▸ Exercise
Since only part of the records is wanted, repeat exactly the lines from the one containing "Click the magnifier icon in the search box" through the last line, both included.

______________________________

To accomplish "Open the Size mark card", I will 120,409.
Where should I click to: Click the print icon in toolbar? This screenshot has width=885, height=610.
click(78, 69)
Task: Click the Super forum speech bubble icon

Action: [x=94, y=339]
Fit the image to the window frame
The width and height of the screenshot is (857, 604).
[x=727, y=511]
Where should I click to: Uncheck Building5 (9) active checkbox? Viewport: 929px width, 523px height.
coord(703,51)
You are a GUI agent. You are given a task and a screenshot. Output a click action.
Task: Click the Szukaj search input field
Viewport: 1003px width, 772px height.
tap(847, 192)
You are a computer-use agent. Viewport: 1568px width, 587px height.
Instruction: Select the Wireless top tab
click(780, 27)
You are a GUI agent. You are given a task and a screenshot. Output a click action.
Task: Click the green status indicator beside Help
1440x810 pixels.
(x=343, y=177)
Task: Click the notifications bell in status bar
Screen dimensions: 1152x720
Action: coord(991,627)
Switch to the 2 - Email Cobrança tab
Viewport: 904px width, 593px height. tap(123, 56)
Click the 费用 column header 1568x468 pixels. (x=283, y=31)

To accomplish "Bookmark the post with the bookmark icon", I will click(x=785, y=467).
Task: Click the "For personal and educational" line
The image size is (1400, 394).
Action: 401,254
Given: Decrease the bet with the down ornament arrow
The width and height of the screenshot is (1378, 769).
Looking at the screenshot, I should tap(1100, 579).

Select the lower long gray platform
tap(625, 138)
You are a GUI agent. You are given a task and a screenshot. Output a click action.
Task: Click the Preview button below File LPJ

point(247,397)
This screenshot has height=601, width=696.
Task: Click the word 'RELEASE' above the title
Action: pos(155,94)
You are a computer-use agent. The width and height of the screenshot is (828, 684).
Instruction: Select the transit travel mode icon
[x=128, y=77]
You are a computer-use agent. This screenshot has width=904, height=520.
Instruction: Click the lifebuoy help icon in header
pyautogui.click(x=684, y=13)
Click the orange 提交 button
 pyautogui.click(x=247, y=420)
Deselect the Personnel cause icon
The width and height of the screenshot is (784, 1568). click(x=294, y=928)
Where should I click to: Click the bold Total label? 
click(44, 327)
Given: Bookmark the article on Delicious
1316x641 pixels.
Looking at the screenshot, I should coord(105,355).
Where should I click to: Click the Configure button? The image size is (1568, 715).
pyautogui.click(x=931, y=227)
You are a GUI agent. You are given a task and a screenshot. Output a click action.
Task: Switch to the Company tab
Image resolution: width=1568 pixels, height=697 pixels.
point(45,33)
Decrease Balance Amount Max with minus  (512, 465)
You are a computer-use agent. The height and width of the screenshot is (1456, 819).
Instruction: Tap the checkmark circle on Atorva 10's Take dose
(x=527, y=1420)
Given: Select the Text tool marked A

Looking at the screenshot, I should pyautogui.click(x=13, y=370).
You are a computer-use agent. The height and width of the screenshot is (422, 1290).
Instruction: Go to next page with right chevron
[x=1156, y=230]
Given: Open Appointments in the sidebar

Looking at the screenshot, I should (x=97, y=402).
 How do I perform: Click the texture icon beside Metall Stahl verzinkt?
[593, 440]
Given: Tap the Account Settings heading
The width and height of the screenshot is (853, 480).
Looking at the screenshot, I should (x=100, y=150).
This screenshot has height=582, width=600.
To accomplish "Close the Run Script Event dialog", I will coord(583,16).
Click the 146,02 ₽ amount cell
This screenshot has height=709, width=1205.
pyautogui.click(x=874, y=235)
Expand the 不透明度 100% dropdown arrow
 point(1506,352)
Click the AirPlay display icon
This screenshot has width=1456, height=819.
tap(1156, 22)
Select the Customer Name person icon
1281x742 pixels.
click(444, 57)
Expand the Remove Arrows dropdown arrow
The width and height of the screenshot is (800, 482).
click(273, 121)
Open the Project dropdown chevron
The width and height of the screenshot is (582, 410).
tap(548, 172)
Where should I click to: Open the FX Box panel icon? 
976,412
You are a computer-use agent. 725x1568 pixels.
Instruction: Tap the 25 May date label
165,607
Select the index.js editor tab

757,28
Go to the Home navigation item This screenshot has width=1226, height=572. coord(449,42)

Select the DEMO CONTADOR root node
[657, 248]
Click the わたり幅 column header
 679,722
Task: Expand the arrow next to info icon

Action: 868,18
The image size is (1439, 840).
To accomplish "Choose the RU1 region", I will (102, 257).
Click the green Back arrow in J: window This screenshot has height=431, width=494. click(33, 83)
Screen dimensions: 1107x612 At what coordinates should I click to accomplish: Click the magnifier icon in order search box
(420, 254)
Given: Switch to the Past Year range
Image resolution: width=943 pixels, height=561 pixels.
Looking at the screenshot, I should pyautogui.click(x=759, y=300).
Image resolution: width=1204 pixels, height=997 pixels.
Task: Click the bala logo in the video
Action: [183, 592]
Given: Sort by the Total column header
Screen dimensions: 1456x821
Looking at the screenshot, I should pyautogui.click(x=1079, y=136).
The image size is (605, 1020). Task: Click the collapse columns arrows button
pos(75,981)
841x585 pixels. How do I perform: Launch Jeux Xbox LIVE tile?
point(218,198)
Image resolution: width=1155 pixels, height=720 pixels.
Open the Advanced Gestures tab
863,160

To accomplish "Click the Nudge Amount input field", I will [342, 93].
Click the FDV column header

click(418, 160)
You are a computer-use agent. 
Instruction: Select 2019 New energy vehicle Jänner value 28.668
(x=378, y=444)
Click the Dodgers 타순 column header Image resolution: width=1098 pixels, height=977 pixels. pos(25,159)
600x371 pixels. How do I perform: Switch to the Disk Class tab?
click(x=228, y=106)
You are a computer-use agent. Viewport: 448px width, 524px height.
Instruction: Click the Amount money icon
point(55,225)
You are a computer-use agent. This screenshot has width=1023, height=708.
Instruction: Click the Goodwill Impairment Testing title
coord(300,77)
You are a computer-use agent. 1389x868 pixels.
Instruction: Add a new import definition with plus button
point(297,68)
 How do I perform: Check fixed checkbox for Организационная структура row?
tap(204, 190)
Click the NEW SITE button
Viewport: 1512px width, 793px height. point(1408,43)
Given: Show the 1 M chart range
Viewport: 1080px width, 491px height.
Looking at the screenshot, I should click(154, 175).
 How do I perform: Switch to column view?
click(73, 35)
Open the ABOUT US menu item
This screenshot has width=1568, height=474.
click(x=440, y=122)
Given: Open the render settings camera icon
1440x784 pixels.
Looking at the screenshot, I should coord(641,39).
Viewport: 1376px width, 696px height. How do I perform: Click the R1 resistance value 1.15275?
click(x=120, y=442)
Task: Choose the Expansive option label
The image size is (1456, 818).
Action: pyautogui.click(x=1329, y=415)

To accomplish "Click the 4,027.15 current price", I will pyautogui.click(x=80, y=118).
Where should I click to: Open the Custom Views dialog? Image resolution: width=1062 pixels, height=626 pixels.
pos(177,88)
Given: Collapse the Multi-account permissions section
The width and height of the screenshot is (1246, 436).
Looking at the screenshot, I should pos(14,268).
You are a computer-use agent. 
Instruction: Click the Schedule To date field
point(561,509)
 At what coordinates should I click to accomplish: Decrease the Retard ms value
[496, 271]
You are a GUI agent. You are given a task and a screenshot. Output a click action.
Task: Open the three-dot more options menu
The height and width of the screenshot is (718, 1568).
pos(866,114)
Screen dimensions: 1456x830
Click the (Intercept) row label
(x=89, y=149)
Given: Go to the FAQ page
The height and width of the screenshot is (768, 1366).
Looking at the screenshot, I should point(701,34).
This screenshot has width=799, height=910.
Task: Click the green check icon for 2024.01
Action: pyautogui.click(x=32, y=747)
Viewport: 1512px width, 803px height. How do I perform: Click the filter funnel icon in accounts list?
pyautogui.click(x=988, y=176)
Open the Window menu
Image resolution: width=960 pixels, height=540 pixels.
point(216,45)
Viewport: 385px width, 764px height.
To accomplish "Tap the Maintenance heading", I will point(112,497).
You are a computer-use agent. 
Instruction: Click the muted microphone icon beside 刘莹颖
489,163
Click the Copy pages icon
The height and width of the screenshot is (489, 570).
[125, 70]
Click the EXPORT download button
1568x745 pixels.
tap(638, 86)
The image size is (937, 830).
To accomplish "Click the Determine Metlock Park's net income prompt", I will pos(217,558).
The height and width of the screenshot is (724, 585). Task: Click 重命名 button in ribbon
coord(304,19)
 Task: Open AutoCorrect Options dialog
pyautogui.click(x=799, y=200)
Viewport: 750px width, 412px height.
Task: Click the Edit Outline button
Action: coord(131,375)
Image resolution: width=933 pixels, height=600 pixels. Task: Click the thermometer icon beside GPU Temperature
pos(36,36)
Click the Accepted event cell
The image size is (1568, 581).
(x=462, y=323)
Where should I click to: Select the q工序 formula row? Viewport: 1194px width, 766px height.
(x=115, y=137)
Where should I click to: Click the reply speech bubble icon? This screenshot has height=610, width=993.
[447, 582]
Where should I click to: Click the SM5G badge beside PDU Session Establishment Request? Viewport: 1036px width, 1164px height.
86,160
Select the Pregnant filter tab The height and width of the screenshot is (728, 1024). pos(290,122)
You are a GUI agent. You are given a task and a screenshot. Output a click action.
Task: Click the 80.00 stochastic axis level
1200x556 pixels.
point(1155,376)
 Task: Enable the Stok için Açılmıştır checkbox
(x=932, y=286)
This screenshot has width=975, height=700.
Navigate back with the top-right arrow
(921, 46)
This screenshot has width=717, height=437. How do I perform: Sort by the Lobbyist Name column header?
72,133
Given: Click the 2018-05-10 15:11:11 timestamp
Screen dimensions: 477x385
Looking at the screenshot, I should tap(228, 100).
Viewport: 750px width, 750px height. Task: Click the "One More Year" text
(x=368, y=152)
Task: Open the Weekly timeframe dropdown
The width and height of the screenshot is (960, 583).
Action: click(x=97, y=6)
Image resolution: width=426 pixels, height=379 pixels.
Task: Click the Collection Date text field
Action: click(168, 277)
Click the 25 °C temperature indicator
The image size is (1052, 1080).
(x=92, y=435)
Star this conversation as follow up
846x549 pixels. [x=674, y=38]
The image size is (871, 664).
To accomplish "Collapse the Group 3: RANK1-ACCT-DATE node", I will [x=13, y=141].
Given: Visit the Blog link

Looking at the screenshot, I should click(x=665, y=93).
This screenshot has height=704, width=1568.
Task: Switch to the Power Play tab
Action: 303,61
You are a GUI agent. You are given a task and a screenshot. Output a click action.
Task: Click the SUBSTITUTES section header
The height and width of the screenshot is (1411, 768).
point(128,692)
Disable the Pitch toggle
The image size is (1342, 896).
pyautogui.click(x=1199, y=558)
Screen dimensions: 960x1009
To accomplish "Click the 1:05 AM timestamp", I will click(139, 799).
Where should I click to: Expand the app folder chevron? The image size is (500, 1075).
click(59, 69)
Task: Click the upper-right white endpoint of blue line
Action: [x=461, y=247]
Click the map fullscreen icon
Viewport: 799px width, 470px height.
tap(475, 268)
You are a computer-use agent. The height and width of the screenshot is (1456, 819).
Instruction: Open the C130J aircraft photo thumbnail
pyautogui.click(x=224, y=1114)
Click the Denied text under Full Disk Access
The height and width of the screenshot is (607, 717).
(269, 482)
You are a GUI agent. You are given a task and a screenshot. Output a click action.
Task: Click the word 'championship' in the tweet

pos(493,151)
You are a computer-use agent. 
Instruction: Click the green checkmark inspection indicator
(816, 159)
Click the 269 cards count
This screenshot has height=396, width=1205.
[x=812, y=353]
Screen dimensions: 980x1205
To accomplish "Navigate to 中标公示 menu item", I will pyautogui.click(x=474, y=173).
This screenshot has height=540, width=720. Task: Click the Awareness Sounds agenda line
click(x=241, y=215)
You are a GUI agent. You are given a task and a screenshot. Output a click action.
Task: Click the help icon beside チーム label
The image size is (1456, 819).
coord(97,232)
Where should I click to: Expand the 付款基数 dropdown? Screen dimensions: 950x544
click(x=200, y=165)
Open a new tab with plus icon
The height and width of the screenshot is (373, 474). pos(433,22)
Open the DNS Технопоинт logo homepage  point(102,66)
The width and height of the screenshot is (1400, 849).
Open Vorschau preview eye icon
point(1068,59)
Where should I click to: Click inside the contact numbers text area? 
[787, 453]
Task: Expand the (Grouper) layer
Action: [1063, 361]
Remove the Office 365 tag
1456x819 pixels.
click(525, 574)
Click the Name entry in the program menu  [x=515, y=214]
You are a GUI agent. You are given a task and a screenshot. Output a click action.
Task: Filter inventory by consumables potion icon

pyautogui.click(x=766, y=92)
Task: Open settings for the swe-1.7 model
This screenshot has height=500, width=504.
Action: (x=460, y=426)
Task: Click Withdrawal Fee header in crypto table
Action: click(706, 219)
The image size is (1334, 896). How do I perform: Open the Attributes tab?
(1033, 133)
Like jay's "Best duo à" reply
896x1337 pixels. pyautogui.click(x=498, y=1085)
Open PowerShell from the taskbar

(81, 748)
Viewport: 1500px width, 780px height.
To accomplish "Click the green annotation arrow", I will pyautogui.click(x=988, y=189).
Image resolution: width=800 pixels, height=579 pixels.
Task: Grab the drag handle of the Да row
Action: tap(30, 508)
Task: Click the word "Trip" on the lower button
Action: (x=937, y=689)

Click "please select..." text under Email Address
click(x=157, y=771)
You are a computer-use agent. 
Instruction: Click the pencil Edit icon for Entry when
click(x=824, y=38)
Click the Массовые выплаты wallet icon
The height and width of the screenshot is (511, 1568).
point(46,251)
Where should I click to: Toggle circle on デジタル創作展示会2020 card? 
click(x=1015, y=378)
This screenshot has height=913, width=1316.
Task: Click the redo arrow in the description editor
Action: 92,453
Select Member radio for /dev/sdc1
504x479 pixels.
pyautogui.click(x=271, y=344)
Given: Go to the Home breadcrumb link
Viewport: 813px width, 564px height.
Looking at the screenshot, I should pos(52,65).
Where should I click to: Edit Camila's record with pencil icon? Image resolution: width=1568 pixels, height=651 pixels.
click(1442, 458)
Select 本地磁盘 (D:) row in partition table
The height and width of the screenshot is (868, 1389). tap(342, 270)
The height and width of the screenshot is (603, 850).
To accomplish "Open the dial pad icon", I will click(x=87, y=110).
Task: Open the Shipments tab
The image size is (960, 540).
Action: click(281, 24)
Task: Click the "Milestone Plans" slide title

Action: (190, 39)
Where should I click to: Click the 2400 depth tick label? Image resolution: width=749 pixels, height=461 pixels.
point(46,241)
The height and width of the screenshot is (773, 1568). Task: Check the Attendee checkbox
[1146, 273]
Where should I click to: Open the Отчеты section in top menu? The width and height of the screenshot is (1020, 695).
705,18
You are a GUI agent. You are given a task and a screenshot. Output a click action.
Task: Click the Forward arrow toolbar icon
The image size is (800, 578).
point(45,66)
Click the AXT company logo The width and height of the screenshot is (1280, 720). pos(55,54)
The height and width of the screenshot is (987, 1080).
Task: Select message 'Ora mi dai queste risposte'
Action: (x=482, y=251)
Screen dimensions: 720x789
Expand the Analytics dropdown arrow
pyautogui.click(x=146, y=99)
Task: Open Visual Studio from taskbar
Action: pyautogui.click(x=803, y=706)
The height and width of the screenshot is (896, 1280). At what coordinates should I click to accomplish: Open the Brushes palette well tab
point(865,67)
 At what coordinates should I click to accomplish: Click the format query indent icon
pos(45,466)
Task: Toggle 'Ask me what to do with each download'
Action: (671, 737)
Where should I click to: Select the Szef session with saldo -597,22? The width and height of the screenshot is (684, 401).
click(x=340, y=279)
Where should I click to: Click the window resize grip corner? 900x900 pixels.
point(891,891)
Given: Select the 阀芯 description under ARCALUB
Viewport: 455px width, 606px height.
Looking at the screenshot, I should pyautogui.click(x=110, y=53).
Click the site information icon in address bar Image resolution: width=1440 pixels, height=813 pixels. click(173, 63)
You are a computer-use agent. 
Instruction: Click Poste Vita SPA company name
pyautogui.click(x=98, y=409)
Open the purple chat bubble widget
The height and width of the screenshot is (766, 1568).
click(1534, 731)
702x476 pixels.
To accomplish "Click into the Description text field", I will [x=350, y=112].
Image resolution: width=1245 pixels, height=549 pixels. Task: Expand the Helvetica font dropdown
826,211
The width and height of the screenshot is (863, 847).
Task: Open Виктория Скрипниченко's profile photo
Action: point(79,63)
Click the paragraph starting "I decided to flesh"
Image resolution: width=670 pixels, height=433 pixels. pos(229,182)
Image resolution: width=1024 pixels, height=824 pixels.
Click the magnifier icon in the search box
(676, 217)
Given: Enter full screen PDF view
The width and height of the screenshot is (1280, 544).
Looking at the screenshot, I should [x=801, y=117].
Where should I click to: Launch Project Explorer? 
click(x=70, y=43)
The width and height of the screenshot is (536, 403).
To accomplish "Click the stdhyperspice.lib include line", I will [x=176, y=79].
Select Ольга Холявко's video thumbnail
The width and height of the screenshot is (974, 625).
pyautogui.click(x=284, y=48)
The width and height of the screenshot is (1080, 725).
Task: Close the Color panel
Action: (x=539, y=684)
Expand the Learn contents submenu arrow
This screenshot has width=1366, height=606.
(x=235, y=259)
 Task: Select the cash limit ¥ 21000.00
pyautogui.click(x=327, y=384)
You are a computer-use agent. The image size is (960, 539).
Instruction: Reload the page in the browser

______________________________

▸ Reply to the exercise
Click the magnifier icon in the search box
(676, 217)
Given: Enter full screen PDF view
The width and height of the screenshot is (1280, 544).
Looking at the screenshot, I should [x=801, y=117].
Where should I click to: Launch Project Explorer? 
click(x=70, y=43)
The width and height of the screenshot is (536, 403).
To accomplish "Click the stdhyperspice.lib include line", I will [x=176, y=79].
Select Ольга Холявко's video thumbnail
The width and height of the screenshot is (974, 625).
pyautogui.click(x=284, y=48)
The width and height of the screenshot is (1080, 725).
Task: Close the Color panel
Action: (x=539, y=684)
Expand the Learn contents submenu arrow
This screenshot has width=1366, height=606.
(x=235, y=259)
 Task: Select the cash limit ¥ 21000.00
pyautogui.click(x=327, y=384)
You are a computer-use agent. The image size is (960, 539).
Instruction: Reload the page in the browser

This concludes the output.